We’ve seen some pretty impressive in-memory datastores in past editions of The Morning Paper, including FaRM, RAMCloud, and DrTM. But nothing that compares with KV-Direct:

With 10 programmable NIC cards in a commodity server, we achieve 1.22 billion KV operations per second, which is almost an order-of-magnitude improvement over existing systems, setting a new milestone for a general-purpose in-memory key-value store.

Check out the bottom line in this comparison table from the evaluation:

(Enlarge)

In addition to sheer speed, you might also notice that KV-Direct is 3x more power efficient than other systems, and the first general purpose KVS system to achieve 1 million KV operations per watt on commodity servers. Since the server CPU can also be used to run other workloads at the same time, you can make a case for KV-Direct being as much as 10x more power efficient than CPU-based systems.

What we’re seeing here is a glimpse of how large-scale systems software of the future may well be constructed. As the power ceiling puts a limit on multi-core scaling, people are now turning to domain-specific architectures for better performance.

A first generation of key-value stores were built in a straightforward manner on top of traditional operating systems and TCP/IP stacks.

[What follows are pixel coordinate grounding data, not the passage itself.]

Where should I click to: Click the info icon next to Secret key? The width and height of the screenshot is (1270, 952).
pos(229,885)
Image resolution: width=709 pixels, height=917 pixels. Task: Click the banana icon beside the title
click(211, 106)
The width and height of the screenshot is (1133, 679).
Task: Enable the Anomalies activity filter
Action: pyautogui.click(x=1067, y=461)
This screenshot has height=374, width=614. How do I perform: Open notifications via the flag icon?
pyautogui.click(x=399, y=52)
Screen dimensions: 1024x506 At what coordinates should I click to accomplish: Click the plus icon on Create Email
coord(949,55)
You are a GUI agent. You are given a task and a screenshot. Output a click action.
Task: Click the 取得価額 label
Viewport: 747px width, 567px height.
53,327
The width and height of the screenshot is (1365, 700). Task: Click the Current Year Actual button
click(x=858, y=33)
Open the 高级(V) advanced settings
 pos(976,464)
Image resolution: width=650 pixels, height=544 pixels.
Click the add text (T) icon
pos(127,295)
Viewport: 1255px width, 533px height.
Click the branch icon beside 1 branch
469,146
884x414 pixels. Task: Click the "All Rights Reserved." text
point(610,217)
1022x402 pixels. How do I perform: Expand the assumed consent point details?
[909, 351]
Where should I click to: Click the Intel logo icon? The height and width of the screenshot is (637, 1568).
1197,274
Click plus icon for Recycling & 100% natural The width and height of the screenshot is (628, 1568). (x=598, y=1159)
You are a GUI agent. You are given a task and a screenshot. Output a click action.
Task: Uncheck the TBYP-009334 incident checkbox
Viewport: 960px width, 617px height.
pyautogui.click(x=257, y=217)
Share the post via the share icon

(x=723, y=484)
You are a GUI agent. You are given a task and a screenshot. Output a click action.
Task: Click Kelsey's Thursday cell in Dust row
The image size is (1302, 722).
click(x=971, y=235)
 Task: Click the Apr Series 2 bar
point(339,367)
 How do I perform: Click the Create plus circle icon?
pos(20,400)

More recently, as both the single core frequency scaling and multi-core architecture scaling are slowing down, a new research trend in distributed systems is to leverage Remote Direct Memory Access (RDMA) technology on NIC to reduce network processing cost.

KV-Direct however, goes one step beyond. To support network virtualisation, more and more servers in data centers are now equipped with programmable NICS containing field-programmable gate arrays (FPGA). An embedded NIC chip connects to the network, and a PCIe connector attaches to the server. KV-Direct uses the FPGA in the NIC to implement key-value primitives directly.

Like one-sided RDMA (Fig 1b below), KV-Direct bypasses the remote CPU. But it also extends the RDMA primitives from simple memory operations (READ and WRITE) to key-value operations (GET, PUT, DELETE and ATOMIC ops) — Fig 1c below.

Compared with one-sided RDMA based systems, KV-Direct deals with the consistency and synchronization issues on the server-side, thus removing computation overhead in the client, and reducing network traffic. In addition, to support vector-based operations and reduce network traffic, KV-Direct also provides new vector primitives UPDATE, REDUCE, and FILTER, allowing users to define active messages and delegate certain computations to programmable NIC for efficiency.

### Design goals and challenges

Use cases for in-memory key-value stores have evolved beyond caching to things such as storing data indices, machine learning model parameters, nodes and edges in graph computing, and sequencers in distributed synchronisation. The role of the store shifts from object caching to a generic data structure store (c.f. Redis). This leads to the following design goals:

• High batch throughput for small key-value pairs (e.g., model parameters, graph node neighbours).
• Predictable low-latency (e.g., for data-parallel computation,where tail latency matters)
• High efficiency under write-intensive workloads (e.g., graph computations, and parameter servers)
• Fast atomic operations (e.g., for centralized schedulers, sequencers , counters and so on).
• Vector-type operations (for machine learning and graph computing workloads that often require operating on every element in a vector).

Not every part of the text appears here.